CVE-2023-3765: Critical flaw in open source machine learning development MLflow
MLflow is a popular platform for machine learning development. It allows users to track experiments, package code into reproducible runs, and share and deploy models. However, a recent security vulnerability has been discovered in MLflow that could allow attackers to gain unauthorized access to sensitive data.
The vulnerability, which has been assigned the CVE identifier CVE-2023-3765, has a CVSS (Common Vulnerability Scoring System) score of a maximum 10, indicating its severity and potential for harm, and is a path traversal vulnerability. Path traversal vulnerabilities occur when software fails to properly validate user input, allowing attackers to inject malicious code into a system.
This high-impact vulnerability in MLflow, discovered by security researcher Maksym Vatsyk, results from a flawed path validation middleware. The vulnerability is known as an Absolute Path Traversal Vulnerability, allowing an attacker to manipulate the validation process to bypass existing security controls on Windows hosts.
In essence, CVE-2023-3765 grants an attacker full control over the host’s filesystem. The threat actor can use this control to carry out a variety of actions such as listing, reading, writing, and deleting files by exploiting absolute Windows file paths.
The consequences of such a vulnerability are severe, as it threatens the confidentiality, integrity, and availability of user data on the affected MLflow instance. With full control over the filesystem, an attacker could read sensitive data, manipulate or delete critical files, and disrupt the machine learning processes, bringing operations to a halt.
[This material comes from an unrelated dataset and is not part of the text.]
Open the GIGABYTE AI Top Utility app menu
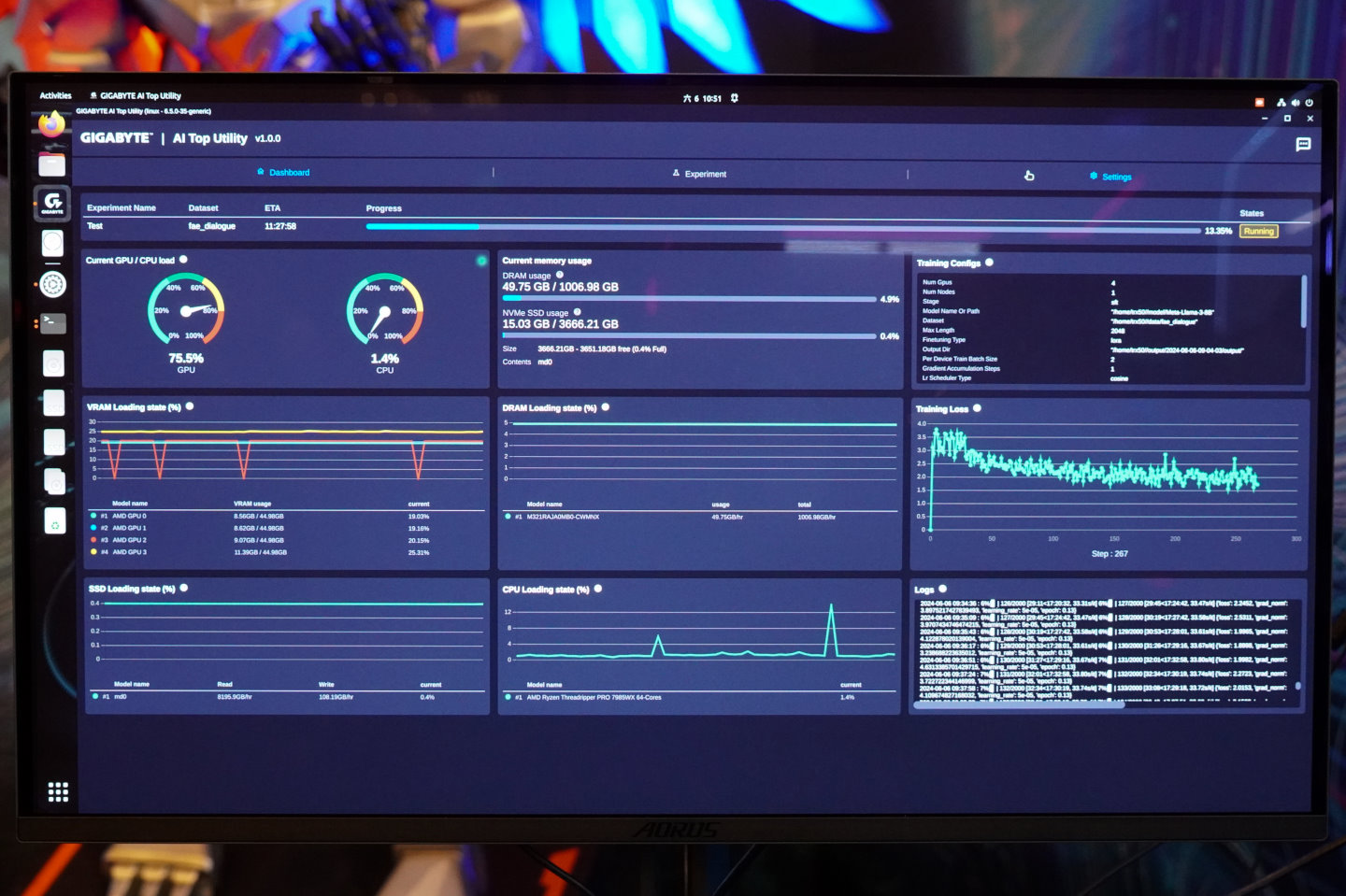The width and height of the screenshot is (1346, 896). click(x=136, y=95)
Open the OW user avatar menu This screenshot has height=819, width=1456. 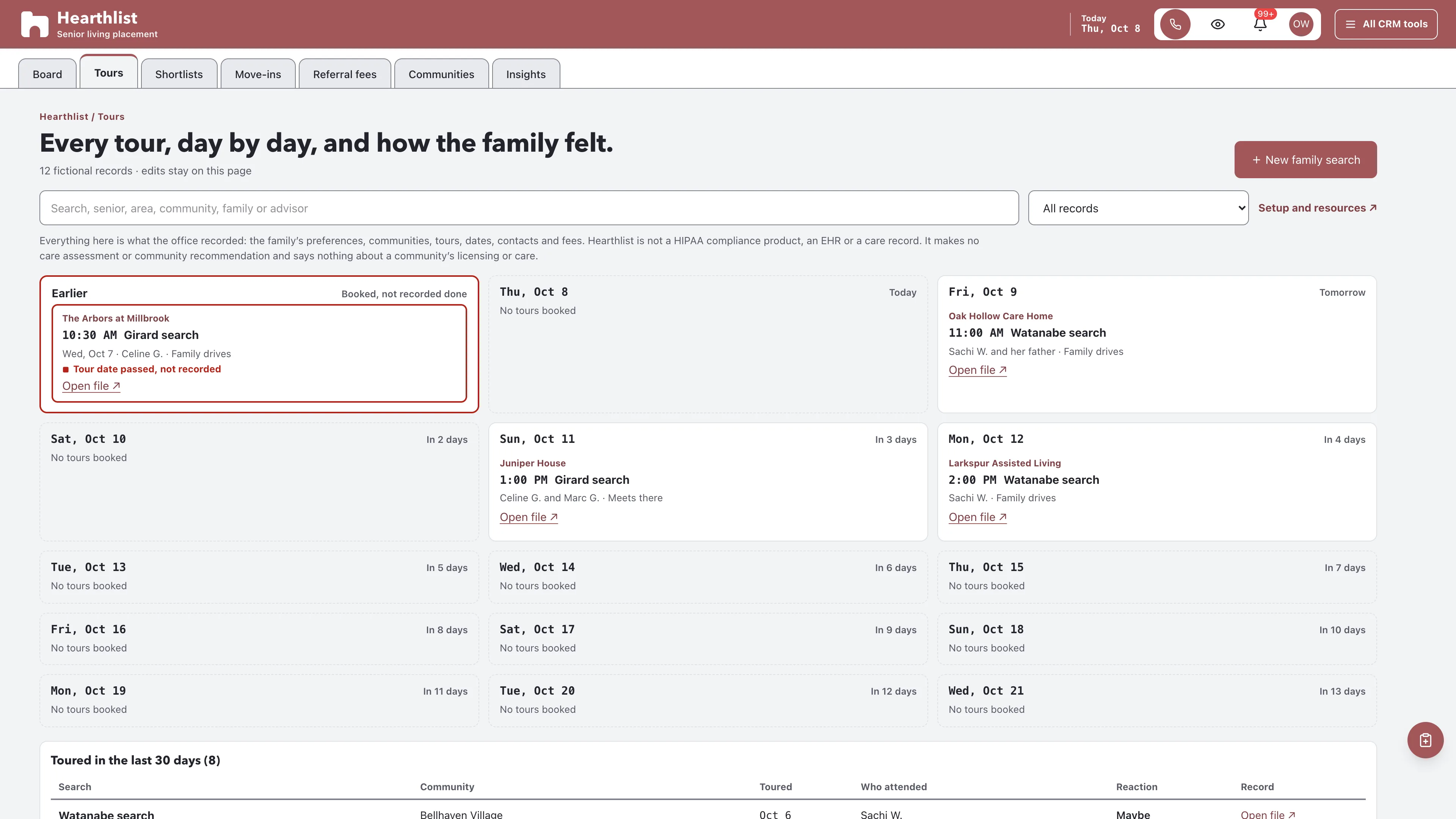(1301, 24)
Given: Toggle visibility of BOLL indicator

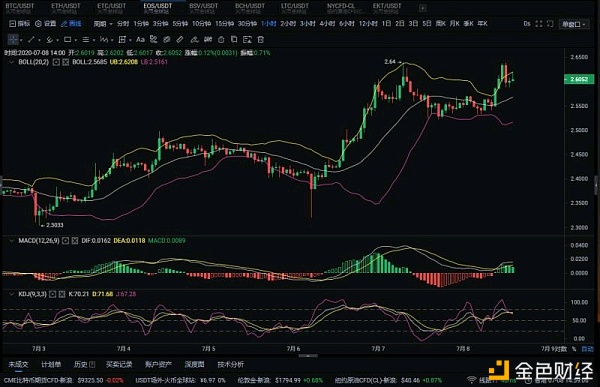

The issue resides in the validate_path_is_safe() function in the file /mlflow/server/handlers.py, which was introduced in PR #7891 on February 24th, 2023. The vulnerability stems from the fact that this function does not account for Windows absolute path format, making MLFlow servers on Windows hosts vulnerable to high-impact directory traversals.
As this article is published, Maksym Vatsyk, the security researcher who discovered this flaw, has released a proof-of-concept and technical details for CVE-2023-3765. This documentation further unravels the intricacies of the vulnerability, illustrating how it can be exploited and the potential repercussions.
The vulnerability affects MLflow versions 2.2.0 to 2.3.1. MLflow has released a patch for the vulnerability, and users are advised to update to the latest version as soon as possible.